Además, apunto que «ninguna ley ha conseguido acabar con abusos y delitos, por lo tanto, es muy infantil hacernos creer que una ley garantista acabará con el abuso y la explotación de las madres gestantes».

«Las mujeres de la India o Ucrania, que viven en extrema pobreza son razones suficientes para parar esta aberración, por muchas mujeres occidentales que aseguren que es una experiencia enriquecedora».

Balaguer: «La mujer que alquila su vientre no está ejerciendo libremente un derecho, sino vendiendo su cuerpo por un precio»

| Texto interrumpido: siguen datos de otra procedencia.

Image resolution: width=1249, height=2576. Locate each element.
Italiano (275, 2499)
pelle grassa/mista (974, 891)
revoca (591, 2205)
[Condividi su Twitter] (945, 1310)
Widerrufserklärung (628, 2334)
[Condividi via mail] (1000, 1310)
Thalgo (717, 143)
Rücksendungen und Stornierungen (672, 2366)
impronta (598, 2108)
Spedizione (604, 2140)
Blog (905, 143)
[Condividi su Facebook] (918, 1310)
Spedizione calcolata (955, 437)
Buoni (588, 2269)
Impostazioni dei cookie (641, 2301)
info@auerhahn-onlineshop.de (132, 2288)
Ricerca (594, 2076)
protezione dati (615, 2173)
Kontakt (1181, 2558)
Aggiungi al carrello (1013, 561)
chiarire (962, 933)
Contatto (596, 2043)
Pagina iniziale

La autora acaba su artículo citando una frase del libro La maternidad subrogada en un Estado Social de María Luisa Balaguer en el que se expone la siguiente idea:

«Al igual que la persona que ejerce la prostitución, o que aquella que por su escasa estatura sirve de diversión grotesca, la mujer que alquila su vientre no está ejerciendo libremente un derecho, sino vendiendo su cuerpo por un precio.

Ahora bien, el daño que sobre este cuerpo puede sobrevenir, en términos de salud y dignidad, no debe ser permitido por el Estado legalizando y dando carta de naturaleza a un intento de hacer soportar nuevamente sobre la mujer el coste reproductivo».